SUPPLIED DATA:
"""
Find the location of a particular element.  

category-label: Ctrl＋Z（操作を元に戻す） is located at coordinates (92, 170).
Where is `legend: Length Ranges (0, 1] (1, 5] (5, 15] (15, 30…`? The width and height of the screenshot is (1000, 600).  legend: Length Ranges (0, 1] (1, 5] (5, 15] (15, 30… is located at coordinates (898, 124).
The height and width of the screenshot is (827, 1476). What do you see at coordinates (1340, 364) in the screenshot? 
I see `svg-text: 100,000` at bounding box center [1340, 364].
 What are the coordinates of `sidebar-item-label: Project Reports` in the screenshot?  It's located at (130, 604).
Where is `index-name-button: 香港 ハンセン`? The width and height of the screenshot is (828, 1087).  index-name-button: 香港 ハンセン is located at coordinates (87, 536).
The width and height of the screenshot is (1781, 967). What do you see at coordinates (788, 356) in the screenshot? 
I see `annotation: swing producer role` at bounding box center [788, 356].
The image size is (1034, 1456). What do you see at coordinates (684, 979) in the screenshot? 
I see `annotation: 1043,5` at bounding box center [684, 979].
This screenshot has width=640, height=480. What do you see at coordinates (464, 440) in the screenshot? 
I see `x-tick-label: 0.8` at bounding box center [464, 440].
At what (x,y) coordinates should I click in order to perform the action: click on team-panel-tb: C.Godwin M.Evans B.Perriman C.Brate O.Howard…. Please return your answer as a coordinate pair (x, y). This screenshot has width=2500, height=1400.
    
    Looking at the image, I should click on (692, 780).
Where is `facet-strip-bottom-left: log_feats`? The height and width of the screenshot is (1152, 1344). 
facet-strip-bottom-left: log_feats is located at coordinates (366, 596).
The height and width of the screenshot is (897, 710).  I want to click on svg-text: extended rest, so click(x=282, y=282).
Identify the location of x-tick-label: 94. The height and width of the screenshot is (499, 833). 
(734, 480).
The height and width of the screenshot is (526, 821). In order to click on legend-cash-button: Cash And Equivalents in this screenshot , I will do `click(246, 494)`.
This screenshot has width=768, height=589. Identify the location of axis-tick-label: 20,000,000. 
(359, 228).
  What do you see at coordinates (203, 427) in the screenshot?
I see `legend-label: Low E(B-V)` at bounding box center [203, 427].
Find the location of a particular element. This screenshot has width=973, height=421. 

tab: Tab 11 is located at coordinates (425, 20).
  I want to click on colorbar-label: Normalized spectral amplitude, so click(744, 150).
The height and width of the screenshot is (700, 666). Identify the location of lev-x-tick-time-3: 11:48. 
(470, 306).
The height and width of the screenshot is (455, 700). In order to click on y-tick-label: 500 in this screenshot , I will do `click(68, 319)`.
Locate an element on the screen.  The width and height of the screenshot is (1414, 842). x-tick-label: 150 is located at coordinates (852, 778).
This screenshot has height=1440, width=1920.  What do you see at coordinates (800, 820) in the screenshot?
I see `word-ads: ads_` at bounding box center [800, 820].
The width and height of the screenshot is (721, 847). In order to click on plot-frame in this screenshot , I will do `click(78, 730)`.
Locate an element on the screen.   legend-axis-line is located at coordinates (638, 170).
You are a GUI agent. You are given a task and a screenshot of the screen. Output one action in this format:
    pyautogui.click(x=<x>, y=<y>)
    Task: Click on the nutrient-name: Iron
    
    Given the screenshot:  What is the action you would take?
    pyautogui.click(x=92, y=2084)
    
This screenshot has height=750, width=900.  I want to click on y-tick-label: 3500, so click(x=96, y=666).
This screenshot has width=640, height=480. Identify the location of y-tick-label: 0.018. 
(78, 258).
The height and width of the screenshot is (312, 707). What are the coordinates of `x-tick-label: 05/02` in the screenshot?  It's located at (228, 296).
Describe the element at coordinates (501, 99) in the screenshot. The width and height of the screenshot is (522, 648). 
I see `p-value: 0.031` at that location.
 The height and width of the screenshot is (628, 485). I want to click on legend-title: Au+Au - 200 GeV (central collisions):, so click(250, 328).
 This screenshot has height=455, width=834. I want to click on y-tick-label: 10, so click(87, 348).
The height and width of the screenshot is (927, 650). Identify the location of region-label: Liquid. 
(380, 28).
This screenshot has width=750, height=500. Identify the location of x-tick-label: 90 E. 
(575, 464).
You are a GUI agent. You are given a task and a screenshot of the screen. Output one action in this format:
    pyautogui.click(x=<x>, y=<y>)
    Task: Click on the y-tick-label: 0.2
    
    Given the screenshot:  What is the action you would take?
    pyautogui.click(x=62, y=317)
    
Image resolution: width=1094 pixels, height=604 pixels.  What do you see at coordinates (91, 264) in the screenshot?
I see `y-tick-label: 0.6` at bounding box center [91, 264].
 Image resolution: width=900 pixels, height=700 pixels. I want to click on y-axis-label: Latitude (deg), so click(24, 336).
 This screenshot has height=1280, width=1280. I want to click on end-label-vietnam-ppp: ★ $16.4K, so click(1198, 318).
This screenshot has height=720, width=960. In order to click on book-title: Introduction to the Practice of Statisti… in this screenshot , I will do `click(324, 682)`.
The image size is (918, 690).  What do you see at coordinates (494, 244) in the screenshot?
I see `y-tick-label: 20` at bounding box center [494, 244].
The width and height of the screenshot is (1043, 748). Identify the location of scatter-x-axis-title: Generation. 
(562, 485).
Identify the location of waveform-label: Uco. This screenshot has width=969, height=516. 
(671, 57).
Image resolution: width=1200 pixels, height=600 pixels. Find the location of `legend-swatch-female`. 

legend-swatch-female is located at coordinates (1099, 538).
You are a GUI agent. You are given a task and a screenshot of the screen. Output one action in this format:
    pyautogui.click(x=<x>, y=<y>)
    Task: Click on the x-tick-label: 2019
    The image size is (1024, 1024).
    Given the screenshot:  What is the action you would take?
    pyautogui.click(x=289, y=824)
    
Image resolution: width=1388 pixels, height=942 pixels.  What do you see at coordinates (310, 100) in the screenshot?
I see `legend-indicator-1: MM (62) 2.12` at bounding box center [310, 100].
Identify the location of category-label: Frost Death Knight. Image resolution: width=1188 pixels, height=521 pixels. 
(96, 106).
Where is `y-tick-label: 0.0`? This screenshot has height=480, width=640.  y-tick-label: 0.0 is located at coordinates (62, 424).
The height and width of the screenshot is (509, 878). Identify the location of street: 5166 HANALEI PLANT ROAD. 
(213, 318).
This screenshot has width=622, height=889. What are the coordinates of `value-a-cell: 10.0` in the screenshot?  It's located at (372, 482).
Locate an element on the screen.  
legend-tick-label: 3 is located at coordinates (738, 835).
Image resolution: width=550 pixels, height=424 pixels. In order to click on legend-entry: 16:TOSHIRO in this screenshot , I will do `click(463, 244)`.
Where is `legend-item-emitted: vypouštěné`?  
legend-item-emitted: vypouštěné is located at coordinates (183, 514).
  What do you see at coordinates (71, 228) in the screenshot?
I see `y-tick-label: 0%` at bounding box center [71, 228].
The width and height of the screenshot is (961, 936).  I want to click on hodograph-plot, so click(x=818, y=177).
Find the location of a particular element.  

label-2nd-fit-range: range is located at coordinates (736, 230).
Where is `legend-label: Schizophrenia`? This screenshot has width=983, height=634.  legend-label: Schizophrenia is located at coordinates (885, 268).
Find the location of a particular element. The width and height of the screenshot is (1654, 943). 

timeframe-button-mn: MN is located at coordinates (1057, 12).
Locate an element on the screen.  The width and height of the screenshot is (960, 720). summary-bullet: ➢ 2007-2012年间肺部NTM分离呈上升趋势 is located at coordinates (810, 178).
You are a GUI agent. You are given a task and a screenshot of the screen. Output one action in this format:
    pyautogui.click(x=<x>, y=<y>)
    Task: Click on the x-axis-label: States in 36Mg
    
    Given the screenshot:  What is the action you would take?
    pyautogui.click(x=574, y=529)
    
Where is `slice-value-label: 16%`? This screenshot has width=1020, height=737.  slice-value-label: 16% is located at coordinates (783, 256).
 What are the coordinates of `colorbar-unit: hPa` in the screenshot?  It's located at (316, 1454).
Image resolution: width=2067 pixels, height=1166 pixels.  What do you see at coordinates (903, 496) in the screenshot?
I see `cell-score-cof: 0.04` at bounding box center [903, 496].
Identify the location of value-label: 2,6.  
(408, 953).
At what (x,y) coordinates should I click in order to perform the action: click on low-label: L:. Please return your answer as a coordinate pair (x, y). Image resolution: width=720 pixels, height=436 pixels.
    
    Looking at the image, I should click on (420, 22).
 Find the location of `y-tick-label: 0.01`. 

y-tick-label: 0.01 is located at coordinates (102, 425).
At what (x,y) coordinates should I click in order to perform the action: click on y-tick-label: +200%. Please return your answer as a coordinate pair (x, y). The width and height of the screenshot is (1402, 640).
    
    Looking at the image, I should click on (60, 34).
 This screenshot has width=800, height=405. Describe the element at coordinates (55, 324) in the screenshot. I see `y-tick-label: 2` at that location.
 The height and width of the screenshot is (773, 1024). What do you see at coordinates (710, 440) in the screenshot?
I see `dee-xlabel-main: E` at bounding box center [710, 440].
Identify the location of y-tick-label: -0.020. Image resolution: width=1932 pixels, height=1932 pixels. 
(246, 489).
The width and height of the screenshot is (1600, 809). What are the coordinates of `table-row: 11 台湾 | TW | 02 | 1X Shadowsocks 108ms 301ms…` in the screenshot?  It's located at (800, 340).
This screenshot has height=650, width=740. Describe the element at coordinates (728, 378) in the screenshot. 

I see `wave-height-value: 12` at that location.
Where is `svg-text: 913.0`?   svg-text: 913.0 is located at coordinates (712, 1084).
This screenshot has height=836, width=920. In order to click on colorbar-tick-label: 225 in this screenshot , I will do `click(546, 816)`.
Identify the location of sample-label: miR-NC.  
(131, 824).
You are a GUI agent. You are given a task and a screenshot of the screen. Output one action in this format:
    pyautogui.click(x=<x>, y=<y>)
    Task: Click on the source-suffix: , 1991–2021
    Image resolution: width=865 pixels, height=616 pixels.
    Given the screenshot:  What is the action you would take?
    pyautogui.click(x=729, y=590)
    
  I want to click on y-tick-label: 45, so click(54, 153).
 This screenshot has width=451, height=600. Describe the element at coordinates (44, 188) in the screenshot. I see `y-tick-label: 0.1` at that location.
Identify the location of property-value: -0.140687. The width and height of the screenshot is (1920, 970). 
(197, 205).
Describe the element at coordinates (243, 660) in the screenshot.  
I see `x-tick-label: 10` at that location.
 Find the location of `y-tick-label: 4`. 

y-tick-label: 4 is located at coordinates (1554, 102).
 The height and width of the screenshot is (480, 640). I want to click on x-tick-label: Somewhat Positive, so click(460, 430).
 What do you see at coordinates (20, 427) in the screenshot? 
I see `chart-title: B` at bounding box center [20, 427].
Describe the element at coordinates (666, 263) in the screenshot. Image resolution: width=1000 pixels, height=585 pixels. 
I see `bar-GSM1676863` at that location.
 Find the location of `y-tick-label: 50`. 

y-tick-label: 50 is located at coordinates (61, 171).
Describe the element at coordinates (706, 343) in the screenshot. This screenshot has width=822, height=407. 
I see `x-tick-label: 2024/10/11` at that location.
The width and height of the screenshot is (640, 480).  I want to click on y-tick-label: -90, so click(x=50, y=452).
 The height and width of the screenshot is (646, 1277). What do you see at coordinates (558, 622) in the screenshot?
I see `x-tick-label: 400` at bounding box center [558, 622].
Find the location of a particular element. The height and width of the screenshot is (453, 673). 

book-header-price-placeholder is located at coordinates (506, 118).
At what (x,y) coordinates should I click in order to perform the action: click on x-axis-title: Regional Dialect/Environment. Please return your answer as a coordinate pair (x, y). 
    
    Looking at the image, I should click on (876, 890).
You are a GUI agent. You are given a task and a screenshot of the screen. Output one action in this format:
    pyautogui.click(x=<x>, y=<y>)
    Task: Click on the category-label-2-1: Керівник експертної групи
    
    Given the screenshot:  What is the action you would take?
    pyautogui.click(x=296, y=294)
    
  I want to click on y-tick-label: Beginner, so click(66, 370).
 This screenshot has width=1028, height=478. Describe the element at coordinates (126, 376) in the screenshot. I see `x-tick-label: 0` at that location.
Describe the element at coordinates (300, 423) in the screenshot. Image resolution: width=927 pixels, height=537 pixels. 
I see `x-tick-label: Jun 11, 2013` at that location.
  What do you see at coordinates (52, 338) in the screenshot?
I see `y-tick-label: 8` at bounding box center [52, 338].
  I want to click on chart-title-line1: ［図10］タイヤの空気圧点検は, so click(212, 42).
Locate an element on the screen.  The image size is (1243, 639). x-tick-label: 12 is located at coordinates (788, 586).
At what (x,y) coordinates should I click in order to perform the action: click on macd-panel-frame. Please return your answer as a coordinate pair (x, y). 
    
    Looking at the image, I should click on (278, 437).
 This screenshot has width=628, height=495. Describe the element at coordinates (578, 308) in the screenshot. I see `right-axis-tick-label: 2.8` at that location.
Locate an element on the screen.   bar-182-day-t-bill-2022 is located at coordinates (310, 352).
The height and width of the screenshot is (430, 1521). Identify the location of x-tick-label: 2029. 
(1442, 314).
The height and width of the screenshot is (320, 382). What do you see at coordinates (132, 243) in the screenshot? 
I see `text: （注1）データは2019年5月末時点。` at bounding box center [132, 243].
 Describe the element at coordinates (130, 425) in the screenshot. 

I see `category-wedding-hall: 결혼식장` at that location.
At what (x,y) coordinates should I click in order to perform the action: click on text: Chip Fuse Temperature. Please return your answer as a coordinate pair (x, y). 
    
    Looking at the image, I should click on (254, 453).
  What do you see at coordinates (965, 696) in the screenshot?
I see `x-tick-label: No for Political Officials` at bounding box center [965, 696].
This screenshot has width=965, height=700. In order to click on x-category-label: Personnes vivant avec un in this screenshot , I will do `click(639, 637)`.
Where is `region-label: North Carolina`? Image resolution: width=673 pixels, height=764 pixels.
"""
WHAT TO PRODUCE:
Turn the records from the line containing "on x-axis-title: Regional" down to the line containing "center [132, 243].", both included, into a Markdown table with the columns Row and Line. Leave out blank lines.

EXERCISE ANSWER:
| Row | Line |
|---|---|
| 1 | At what (x,y) coordinates should I click in order to perform the action: click on x-axis-title: Regional Dialect/Environment. Please return your answer as a coordinate pair (x, y).  |
| 2 |     Looking at the image, I should click on (876, 890). |
| 3 | You are a GUI agent. You are given a task and a screenshot of the screen. Output one action in this format: |
| 4 |     pyautogui.click(x=<x>, y=<y>) |
| 5 |     Task: Click on the category-label-2-1: Керівник експертної групи |
| 6 |     Given the screenshot:  What is the action you would take? |
| 7 |     pyautogui.click(x=296, y=294) |
| 8 |   I want to click on y-tick-label: Beginner, so click(66, 370). |
| 9 |  This screenshot has width=1028, height=478. Describe the element at coordinates (126, 376) in the screenshot. I see `x-tick-label: 0` at that location. |
| 10 | Describe the element at coordinates (300, 423) in the screenshot. Image resolution: width=927 pixels, height=537 pixels.  |
| 11 | I see `x-tick-label: Jun 11, 2013` at that location. |
| 12 |   What do you see at coordinates (52, 338) in the screenshot? |
| 13 | I see `y-tick-label: 8` at bounding box center [52, 338]. |
| 14 |   I want to click on chart-title-line1: ［図10］タイヤの空気圧点検は, so click(212, 42). |
| 15 | Locate an element on the screen.  The image size is (1243, 639). x-tick-label: 12 is located at coordinates (788, 586). |
| 16 | At what (x,y) coordinates should I click in order to perform the action: click on macd-panel-frame. Please return your answer as a coordinate pair (x, y).  |
| 17 |     Looking at the image, I should click on (278, 437). |
| 18 |  This screenshot has width=628, height=495. Describe the element at coordinates (578, 308) in the screenshot. I see `right-axis-tick-label: 2.8` at that location. |
| 19 | Locate an element on the screen.   bar-182-day-t-bill-2022 is located at coordinates (310, 352). |
| 20 | The height and width of the screenshot is (430, 1521). Identify the location of x-tick-label: 2029.  |
| 21 | (1442, 314). |
| 22 | The height and width of the screenshot is (320, 382). What do you see at coordinates (132, 243) in the screenshot?  |
| 23 | I see `text: （注1）データは2019年5月末時点。` at bounding box center [132, 243]. |